▶ _What to produce_:
What is the number of lines in the entries that contain "blank"? Reply with that number only.

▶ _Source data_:

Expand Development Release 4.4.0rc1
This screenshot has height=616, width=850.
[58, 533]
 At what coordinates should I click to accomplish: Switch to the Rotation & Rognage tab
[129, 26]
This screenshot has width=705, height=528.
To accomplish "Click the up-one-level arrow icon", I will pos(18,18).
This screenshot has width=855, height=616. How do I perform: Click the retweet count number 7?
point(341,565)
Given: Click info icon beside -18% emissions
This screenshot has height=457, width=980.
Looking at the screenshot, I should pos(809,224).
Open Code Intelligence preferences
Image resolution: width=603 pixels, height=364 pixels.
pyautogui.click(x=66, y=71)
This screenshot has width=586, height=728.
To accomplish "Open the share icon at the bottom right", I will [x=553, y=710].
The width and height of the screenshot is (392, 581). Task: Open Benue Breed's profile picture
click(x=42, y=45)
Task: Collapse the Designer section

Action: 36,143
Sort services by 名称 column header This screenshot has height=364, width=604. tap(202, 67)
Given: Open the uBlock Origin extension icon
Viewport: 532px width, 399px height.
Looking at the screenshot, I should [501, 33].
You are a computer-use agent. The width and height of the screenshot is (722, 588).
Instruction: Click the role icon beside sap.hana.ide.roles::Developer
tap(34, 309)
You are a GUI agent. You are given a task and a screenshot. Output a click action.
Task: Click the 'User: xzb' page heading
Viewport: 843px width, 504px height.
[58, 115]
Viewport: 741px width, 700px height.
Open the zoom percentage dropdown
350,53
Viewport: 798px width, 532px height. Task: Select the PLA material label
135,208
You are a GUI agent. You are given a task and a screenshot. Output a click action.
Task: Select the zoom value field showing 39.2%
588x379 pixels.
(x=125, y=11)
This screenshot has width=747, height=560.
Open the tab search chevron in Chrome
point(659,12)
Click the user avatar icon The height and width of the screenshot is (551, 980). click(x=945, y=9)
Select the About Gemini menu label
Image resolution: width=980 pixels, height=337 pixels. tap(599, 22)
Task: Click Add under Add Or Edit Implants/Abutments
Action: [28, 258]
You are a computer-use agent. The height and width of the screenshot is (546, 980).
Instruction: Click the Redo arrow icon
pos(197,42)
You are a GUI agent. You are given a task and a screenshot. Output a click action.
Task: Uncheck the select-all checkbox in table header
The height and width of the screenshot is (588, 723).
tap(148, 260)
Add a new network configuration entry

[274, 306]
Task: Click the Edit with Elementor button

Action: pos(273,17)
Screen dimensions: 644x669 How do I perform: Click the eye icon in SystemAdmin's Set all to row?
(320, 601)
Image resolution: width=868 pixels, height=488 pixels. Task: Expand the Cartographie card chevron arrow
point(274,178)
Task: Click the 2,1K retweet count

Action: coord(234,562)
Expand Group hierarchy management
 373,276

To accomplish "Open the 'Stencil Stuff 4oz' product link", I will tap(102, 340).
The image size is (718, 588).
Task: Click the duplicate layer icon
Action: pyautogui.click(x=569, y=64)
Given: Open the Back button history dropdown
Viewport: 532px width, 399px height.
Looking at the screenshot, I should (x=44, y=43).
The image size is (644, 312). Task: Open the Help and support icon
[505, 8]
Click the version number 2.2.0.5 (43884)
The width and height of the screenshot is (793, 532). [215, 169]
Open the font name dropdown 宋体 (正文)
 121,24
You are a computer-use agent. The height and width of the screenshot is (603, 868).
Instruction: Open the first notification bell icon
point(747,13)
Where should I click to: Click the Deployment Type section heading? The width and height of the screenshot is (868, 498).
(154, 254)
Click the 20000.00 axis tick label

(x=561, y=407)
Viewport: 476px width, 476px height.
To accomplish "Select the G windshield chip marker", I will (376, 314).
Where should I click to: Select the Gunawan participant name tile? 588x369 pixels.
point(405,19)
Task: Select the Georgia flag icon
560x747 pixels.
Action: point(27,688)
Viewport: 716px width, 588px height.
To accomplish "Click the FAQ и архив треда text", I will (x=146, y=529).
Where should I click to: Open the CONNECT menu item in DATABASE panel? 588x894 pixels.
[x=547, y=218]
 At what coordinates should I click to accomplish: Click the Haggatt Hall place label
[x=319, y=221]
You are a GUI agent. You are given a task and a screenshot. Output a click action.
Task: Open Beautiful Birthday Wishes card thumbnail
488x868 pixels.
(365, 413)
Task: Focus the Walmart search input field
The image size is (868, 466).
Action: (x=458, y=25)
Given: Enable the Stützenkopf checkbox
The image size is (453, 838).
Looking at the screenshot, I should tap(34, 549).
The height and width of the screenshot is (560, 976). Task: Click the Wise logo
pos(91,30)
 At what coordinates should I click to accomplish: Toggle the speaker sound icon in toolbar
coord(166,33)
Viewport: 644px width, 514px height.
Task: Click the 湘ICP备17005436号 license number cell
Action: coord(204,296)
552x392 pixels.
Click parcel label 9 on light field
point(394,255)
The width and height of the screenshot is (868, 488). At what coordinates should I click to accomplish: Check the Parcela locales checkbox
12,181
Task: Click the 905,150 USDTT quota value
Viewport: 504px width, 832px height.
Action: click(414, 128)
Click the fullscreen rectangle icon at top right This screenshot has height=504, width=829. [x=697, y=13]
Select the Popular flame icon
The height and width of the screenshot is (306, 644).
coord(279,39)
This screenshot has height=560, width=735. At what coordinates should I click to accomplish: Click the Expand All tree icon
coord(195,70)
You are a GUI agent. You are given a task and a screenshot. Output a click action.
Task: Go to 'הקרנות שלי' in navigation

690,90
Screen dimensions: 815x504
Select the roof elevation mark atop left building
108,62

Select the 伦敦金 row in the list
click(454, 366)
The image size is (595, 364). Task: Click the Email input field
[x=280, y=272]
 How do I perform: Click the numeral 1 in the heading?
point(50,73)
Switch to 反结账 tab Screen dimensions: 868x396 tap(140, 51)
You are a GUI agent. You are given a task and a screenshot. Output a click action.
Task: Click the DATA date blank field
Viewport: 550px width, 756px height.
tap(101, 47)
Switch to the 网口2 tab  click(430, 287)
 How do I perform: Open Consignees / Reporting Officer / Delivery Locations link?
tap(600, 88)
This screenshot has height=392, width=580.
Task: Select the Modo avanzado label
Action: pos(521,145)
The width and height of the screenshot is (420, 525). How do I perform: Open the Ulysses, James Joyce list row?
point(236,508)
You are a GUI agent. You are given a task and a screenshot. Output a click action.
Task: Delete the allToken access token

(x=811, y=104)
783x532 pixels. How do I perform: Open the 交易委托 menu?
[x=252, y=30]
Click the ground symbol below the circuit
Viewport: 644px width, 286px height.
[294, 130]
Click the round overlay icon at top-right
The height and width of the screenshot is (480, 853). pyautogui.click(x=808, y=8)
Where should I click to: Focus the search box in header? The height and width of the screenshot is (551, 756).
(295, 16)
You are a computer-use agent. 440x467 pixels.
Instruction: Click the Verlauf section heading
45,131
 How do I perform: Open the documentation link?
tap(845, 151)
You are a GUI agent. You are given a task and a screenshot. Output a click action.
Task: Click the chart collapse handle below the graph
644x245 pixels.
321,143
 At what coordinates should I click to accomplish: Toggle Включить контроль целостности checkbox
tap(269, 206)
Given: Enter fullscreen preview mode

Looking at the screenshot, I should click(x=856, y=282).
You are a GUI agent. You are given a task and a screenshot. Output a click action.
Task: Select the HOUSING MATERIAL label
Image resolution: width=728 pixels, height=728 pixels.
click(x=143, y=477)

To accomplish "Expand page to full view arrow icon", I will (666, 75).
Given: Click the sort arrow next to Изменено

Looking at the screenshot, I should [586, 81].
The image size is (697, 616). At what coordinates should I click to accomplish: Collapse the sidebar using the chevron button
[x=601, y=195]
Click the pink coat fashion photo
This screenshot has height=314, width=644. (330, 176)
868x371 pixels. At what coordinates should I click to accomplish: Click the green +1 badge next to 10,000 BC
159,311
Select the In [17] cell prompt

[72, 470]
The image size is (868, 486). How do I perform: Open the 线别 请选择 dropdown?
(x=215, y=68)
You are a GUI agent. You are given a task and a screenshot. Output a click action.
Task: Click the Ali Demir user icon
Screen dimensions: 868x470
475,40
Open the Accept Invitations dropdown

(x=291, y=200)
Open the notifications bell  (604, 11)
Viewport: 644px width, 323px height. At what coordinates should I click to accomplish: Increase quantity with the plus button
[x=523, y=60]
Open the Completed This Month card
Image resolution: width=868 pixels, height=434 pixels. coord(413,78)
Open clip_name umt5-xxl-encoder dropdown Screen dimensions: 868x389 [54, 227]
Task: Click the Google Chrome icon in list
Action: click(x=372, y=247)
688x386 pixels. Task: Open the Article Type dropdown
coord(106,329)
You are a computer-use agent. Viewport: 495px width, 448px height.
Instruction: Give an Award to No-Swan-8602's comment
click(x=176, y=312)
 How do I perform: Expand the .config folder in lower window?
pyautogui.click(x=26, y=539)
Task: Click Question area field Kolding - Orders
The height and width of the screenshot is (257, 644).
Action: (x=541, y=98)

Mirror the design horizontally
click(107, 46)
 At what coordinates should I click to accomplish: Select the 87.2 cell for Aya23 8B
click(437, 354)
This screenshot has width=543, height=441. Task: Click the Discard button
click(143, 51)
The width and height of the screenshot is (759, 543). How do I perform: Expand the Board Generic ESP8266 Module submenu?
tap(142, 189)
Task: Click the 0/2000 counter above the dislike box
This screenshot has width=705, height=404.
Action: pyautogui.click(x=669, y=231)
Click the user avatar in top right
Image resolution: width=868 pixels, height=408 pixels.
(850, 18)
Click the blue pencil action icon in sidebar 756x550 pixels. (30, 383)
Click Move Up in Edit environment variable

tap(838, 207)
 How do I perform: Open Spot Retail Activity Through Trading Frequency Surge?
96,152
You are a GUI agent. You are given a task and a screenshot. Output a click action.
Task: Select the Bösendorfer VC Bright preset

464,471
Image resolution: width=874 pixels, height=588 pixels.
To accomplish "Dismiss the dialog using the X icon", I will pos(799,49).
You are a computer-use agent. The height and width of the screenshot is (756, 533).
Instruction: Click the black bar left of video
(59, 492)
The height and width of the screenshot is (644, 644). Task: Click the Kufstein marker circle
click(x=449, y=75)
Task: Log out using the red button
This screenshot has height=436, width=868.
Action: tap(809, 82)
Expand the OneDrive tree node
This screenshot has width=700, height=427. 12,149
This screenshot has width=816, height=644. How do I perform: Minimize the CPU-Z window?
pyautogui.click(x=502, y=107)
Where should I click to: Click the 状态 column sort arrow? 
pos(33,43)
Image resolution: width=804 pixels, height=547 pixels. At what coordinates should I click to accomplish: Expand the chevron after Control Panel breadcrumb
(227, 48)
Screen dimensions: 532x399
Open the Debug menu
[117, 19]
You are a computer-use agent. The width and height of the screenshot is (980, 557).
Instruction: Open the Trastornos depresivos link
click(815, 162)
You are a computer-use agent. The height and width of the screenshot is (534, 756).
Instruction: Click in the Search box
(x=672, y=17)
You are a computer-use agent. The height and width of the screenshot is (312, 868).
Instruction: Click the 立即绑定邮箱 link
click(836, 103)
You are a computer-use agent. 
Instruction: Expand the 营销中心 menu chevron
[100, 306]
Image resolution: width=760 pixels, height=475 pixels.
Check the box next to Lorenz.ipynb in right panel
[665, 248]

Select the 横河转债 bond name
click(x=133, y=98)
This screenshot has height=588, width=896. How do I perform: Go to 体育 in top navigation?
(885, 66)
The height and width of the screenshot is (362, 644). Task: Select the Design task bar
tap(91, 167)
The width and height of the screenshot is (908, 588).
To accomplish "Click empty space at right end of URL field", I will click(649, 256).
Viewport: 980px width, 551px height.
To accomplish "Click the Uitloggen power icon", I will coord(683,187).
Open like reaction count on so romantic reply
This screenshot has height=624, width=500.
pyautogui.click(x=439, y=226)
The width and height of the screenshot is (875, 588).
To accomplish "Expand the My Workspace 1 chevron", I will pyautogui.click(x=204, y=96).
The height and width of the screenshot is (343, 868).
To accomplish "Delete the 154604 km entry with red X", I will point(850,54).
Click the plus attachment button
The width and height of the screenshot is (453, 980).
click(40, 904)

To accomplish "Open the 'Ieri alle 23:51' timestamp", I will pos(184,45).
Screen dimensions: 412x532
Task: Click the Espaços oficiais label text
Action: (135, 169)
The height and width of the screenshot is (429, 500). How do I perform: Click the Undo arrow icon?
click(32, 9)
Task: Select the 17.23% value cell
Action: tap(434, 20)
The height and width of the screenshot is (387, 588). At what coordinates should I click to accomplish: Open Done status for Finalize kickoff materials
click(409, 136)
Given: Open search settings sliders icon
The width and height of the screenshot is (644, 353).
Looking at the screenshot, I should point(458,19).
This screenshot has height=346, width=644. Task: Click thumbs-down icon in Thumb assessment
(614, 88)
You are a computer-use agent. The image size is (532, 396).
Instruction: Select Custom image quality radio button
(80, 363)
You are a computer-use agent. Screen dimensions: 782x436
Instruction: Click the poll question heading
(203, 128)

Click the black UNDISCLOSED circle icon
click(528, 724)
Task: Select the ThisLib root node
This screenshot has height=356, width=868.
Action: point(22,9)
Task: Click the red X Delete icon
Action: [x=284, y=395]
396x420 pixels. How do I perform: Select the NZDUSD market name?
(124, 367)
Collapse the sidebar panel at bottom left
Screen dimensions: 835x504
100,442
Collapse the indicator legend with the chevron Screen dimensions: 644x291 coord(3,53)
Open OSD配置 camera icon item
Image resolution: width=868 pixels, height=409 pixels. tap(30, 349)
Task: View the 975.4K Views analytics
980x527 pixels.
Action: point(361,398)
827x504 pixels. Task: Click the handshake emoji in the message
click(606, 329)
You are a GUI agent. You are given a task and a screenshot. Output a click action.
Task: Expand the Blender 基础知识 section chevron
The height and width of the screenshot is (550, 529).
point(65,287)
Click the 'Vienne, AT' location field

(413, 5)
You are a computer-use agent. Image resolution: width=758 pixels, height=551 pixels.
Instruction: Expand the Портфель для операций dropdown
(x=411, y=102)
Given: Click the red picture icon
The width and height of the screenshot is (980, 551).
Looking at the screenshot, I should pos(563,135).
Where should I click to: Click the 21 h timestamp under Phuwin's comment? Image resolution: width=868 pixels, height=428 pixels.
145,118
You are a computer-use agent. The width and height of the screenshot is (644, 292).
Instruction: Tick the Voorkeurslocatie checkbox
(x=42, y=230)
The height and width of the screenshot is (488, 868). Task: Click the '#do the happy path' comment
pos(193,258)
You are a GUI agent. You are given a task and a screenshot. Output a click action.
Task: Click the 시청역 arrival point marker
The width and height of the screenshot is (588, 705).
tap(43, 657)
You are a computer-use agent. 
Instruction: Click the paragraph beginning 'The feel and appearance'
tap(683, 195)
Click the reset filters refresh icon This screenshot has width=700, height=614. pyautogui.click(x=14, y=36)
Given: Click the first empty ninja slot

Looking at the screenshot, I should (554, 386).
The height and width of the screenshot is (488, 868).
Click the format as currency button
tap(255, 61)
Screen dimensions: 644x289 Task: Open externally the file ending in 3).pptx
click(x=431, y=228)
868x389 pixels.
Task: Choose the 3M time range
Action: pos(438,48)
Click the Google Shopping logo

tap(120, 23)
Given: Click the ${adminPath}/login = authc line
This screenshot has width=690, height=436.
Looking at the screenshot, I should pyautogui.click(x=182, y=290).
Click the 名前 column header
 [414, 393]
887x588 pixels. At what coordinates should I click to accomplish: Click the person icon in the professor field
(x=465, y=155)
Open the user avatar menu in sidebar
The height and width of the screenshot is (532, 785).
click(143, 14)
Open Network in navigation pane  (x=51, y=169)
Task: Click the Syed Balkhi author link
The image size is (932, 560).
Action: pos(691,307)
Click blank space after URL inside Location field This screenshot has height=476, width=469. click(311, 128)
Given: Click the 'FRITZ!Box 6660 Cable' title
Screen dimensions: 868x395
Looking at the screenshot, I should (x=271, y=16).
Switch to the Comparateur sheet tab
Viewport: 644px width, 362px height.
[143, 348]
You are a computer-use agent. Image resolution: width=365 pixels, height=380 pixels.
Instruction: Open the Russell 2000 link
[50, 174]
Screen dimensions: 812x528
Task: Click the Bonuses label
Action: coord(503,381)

▶ _Your response_:
2